EXERCISE >> Print the data below word for word, from its first line through the line that contains "Open the Effect", inclusive.
-- GIVEN RECORDS start --
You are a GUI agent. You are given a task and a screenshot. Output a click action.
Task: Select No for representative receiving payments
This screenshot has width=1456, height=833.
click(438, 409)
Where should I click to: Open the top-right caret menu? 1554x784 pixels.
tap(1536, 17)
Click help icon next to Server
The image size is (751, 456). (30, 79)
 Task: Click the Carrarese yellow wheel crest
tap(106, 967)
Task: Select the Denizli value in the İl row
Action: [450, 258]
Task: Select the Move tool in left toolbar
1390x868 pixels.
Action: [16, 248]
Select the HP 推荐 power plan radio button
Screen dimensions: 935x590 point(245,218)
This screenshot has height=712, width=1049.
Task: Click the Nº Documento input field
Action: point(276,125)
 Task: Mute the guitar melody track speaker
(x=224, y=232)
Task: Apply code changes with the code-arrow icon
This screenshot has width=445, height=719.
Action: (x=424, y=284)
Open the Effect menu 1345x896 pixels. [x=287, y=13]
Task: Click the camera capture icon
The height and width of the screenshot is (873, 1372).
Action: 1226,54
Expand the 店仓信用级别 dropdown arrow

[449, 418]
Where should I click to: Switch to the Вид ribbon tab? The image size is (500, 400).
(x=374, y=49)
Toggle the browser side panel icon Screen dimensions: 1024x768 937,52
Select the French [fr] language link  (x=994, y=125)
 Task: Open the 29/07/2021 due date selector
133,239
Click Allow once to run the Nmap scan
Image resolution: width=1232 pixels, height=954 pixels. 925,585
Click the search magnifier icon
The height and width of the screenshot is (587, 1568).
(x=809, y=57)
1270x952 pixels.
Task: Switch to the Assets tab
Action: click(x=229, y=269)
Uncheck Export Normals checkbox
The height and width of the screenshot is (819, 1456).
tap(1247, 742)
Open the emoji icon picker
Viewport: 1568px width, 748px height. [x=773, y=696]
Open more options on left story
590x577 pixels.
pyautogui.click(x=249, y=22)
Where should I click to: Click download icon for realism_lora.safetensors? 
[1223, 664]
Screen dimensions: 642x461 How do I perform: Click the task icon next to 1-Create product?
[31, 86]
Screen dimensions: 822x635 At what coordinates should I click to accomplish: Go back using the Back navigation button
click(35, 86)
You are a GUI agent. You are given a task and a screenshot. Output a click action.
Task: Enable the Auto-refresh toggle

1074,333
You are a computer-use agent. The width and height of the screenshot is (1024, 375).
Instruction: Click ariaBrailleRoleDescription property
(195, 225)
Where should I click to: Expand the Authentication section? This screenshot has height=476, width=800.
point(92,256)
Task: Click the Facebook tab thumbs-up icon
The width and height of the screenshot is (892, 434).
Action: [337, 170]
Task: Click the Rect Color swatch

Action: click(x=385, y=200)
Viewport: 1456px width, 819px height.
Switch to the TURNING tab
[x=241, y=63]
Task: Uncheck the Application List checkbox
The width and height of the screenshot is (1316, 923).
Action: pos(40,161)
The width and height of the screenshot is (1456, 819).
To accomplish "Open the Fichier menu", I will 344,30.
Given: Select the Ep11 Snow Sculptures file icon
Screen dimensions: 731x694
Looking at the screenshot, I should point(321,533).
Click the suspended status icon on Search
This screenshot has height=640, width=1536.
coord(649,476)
-- GIVEN RECORDS end --
CORRECT ANSWER >>
You are a GUI agent. You are given a task and a screenshot. Output a click action.
Task: Select No for representative receiving payments
This screenshot has width=1456, height=833.
click(438, 409)
Where should I click to: Open the top-right caret menu? 1554x784 pixels.
tap(1536, 17)
Click help icon next to Server
The image size is (751, 456). (30, 79)
 Task: Click the Carrarese yellow wheel crest
tap(106, 967)
Task: Select the Denizli value in the İl row
Action: [450, 258]
Task: Select the Move tool in left toolbar
1390x868 pixels.
Action: [16, 248]
Select the HP 推荐 power plan radio button
Screen dimensions: 935x590 point(245,218)
This screenshot has height=712, width=1049.
Task: Click the Nº Documento input field
Action: point(276,125)
 Task: Mute the guitar melody track speaker
(x=224, y=232)
Task: Apply code changes with the code-arrow icon
This screenshot has width=445, height=719.
Action: (x=424, y=284)
Open the Effect menu 1345x896 pixels. [x=287, y=13]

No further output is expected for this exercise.